The facelessness of the hundreds of thousands fleeing our time’s great cruelty is in some basic way part of their undoing. In their anonymity, the Syrian refugees running from Assad or the Islamic State appear in our political discourse as mere numbers, abstract and enormous. Save for the occasional photograph of a child’s body on a beach or some video footage of an exhausted woman in a rail station, these lost souls exist for us as an amorphous collective. To our minds, they are a vast multitude of disordered humanity, victims and victimizers, terrorists and those terrorized. Sorting them will be exhausting and imprecise and burdensome. There will be costs.

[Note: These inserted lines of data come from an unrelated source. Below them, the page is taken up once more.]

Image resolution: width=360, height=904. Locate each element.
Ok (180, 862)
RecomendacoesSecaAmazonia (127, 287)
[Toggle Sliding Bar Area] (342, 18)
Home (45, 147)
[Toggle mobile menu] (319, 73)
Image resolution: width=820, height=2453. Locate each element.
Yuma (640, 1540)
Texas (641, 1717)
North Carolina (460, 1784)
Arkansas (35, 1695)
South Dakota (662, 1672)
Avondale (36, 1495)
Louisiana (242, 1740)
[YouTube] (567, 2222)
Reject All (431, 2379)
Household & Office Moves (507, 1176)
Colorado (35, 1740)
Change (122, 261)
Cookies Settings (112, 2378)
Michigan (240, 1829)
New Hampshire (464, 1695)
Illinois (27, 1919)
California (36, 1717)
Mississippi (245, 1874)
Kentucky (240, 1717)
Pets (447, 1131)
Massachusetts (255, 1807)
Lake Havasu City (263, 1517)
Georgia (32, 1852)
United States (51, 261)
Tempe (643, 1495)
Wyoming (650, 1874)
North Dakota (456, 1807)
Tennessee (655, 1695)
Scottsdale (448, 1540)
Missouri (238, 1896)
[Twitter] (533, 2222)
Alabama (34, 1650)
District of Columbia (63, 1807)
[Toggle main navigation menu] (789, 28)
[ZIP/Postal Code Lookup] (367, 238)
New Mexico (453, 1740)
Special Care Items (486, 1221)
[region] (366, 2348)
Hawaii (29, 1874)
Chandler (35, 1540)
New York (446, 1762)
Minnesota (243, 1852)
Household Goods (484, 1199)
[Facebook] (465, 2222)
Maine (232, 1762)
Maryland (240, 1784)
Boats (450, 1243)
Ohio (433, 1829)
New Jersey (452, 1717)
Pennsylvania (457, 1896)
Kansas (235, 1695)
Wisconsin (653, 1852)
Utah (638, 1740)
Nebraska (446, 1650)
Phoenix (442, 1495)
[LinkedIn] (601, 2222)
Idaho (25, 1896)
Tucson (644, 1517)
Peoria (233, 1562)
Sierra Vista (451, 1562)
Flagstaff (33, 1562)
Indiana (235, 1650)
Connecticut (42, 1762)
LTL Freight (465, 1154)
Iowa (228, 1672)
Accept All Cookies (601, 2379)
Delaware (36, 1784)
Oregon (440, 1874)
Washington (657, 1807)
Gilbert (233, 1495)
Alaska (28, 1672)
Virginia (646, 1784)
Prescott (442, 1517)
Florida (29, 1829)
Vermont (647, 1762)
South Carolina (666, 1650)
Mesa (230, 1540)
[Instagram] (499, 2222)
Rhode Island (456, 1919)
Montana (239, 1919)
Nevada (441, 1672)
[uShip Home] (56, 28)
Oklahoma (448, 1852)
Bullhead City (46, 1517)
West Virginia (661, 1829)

And risks.
And yet every time I begin to listen to someone explain to me the social or political problem of opening our country to this breaking wave of humanity, every time some sonofabitch summons fear or prejudice or uncertainty, I am steadied and restored by my own familial history. Yes, populations are vast, uncontrollable, threatening. Their swell and weight are great enough in our frightened minds to overwhelm systems, or resources. But people are people. Our precious singularity, when at last acknowledged, makes the cowardice of our worst politicians and the fear of those who respond to their rhetoric that much more craven and shameful.
For me, I just have to turn the page of the family photo album and stare at these faces. The people of my blood, the lost branches of my tree — Esther and Solomon, Fanci and Gitel, Leo and little Batia and the others — ordinary mothers and fathers and children who an entire world failed to see as completely and irreplacably human. They, too, were a feared and unwanted wave of chaos and risk, confusion and otherness. And they were butchered on the short end of someone else’s geopolitical equation.
Knowing that much, I can’t look at these lost faces and then succumb to the worst imaginings of a Trump or a Cruz or a Carson. It would be an affront to the memory of my tribal dead, and to the fortunate journey, too, of all of those in my mother’s and father’s family who got out, who got here, or to Palestine, or Australia.
This, now, is the same moment, with the same stakes. Soon and forever, many more families will have nothing left but names and photographs over which to grieve, just as the names and images of others — today’s Tafts and Coughlins and Lindberghs — will be stained and dishonored by what they say or do in this time. These are men and women who wish to claim the mantle of moral leadership, yet would trade innocent lives for any and all chance for an abject and equivocal safety, or worse, for some immediate political gain. Tether yourself to their ugliest fears and you, too, can embrace the shame that this moment offers.
Or be more.
But know for certain that the history that is happening today — right now — will judge us all.